The coil of an electric bulb takes 40 watts to start glowing. If more than 40 W is supplied, 60% of the extra power is converted into light and the remaining int heat. The bulb consumes 100 W at 220 V. Find the percentage drop in the light intensity at a point if the supply voltage changes from `220 V to 200 V`.

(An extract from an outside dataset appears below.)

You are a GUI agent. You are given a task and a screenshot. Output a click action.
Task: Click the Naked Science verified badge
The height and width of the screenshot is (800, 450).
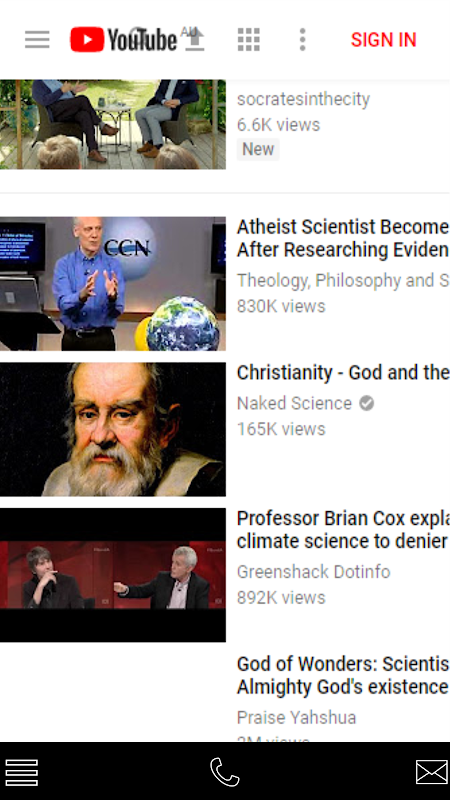(366, 404)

To solve the problem step by step, let's break it down: ### Step 1: Calculate the resistance of the bulb The power consumed by the bulb at 220 V is given as 100 W. We can use the formula for power: \[ P = \frac{V^2}{R} \] Rearranging this formula to find the resistance \( R \): \[ R = \frac{V^2}{P} \] Substituting the values \( V = 220 \, V \) and \( P = 100 \, W \): \[ R = \frac{220^2}{100} = \frac{48400}{100} = 484 \, \Omega \] ### Step 2: Calculate the excess power at 220 V The bulb requires 40 W to start glowing. The excess power when the bulb is consuming 100 W is: \[ \text{Excess Power} = 100 \, W - 40 \, W = 60 \, W \] ### Step 3: Calculate the power converted into light at 220 V According to the problem, 60% of the excess power is converted into light. Thus, the power converted into light is: \[ \text{Power converted to light} = 0.6 \times \text{Excess Power} = 0.6 \times 60 \, W = 36 \, W \] ### Step 4: Calculate the power consumed at 200 V Now, we need to find the power consumed when the voltage is reduced to 200 V. Using the same power formula: \[ P = \frac{V^2}{R} \] Substituting \( V = 200 \, V \) and \( R = 484 \, \Omega \): \[ P = \frac{200^2}{484} = \frac{40000}{484} \approx 82.64 \, W \] ### Step 5: Calculate the excess power at 200 V Now, we find the excess power at 200 V: \[ \text{Excess Power} = 82.64 \, W - 40 \, W = 42.64 \, W \] ### Step 6: Calculate the power converted into light at 200 V Again, using the 60% conversion rate for excess power: \[ \text{Power converted to light} = 0.6 \times 42.64 \, W = 25.584 \, W \] ### Step 7: Calculate the change in power converted to light Now we find the change in power converted to light between the two scenarios: \[ \Delta P = 36 \, W - 25.584 \, W = 10.416 \, W \] ### Step 8: Calculate the percentage drop in light intensity Finally, we calculate the percentage drop in light intensity: \[ \text{Percentage drop} = \left( \frac{\Delta P}{\text{Power at 220 V}} \right) \times 100 = \left( \frac{10.416}{36} \right) \times 100 \approx 29.0\% \] ### Final Answer The percentage drop in the light intensity at a point when the supply voltage changes from 220 V to 200 V is approximately **29%**. ---